Generally, extra calculations of which objects cast shadows onto which objects complicate practical implementations of this algorithm considerably. The algorithm is also sensitive to the resolution of the texture where the shadow image is rendered. If it is too small, the shadow is blocky. If that is not enough, with this algorithm, it is hard to model multiple objects casting shadows onto the same receiver. However, there is an elegant solution that falls somewhat in between this algorithm and that of shadow Z buffer.
Despite these drawbacks, this is one of the more popular algorithms. A large number of excellent games (from "SSX" to "MGS2") use variations of this approach.
Besides the drawbacks of projective textures just described, there are effects that are simply impossible to do with their help alone; for instance, self shadowing is quite problematic. The shadow volumes algorithm overcomes this difficulty.
A shadow volume is an extrusion of the silhouette of a shadow caster that delimits all points in space shadowed by this caster. You can build the volume by finding the silhouette edges of a model and extruding them away from the light source. The shadow volumes algorithm draws shadows as a postprocessing step. It works by first drawing the scene without any shadows and then drawing (in a particular way) the shadow volumes into a separate image while using the Z buffer of the original image. It, thus, becomes possible to find all pixels that should have been shadowed and then we can adjust the image of the scene by blending with, or stenciling against, the found shadow mask.
The key idea of the algorithm is to first borrow the Z buffer from the drawn image of the scene. When shadow volumes (which are assumed to be closed polyhedrons) are drawn, their pixels are drawn an odd number of times for the shadowed HASH(0x86ff50) and an even number of times for the illuminated HASH(0x86ff50) (Figure 6). Indeed, because object B is shadowed, only the front side of the shadow volume is drawn (the backside is prevented from drawing by the Z test, since you have borrowed the Z buffer from the original scene where object B was drawn). This is not the case with object A and the other shadow volume.
This observation lets you formulate the following algorithm: First you draw the scene as is, without any shadow volumes. Following that, you continue using the Z buffer from the first image, but switch off Z buffer updates. If you have a stencil buffer permitting positive and negative values, you draw the front faces of the shadow volumes with value 1 into the stencil buffer (initialized with all zeroes) and draw the back faces with the value of -1. Consequently, you obtain a stencil where illuminated pixels are marked with a 0 and shadowed pixels with a positive integer. You can now apply the stencil to the original image so that only illuminated pixels remain in it. A variation of this approach is possible if the graphics pipeline supports flexible accumulation of colors. In such a case, you can create a binary image where shadowed pixels are black, and blend such an image over the original scene image. Note that you need to paint front- and back-facing sides of the shadow volumes in different colors to account for a situation where two shadow volumes intersect.

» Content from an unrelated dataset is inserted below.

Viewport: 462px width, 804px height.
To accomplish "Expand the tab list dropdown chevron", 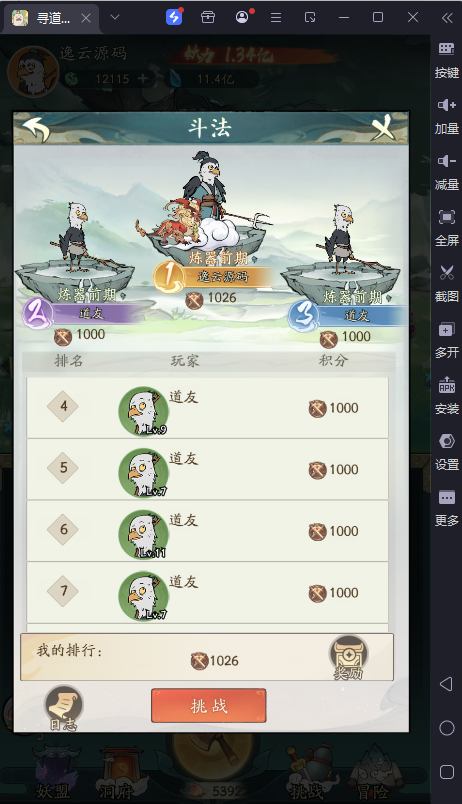I will point(115,17).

The difficulty of this algorithm is, of course, in the necessity to build the shadow volumes. Even with static light, you may have to recalculate the shadow volumes for dynamic objects whose silhouette from the position of a light source may change every frame. To build a shadow volume, you have to extrude the silhouette edges in the direction away from the light source (Figure 7). An edge in the model is a silhouette edge if one of the triangles joined at that edge faces towards the light source, whereas the other triangle faces away. This fact can be easily tested by computing the dot product of the triangle's normal and the direction of view for this triangle. Thus, by traversing all edges and computing two dot products per edge, we find all silhouette edges. To do that efficiently, you can precompute edge-based representation of the model where two triangles are given for every edge.
In real life, many models have some artifacts that complicate the process just described. Some edges may hang so that they have only a single triangle. Other edges may be joins of more than two triangles. The most reasonable solution is to edit models designated for use with this algorithm in such a way that they are closed polyhedrons and don't contain the situations just described. At the very least, you can use special, refined shadow models for generation of the shadow volumes, whereas less strict drawing models can be used for rendering. Such strategies are more reasonable in practice than trying to complicate a silhouette-detection algorithm by searching closed loops of edges and so forth.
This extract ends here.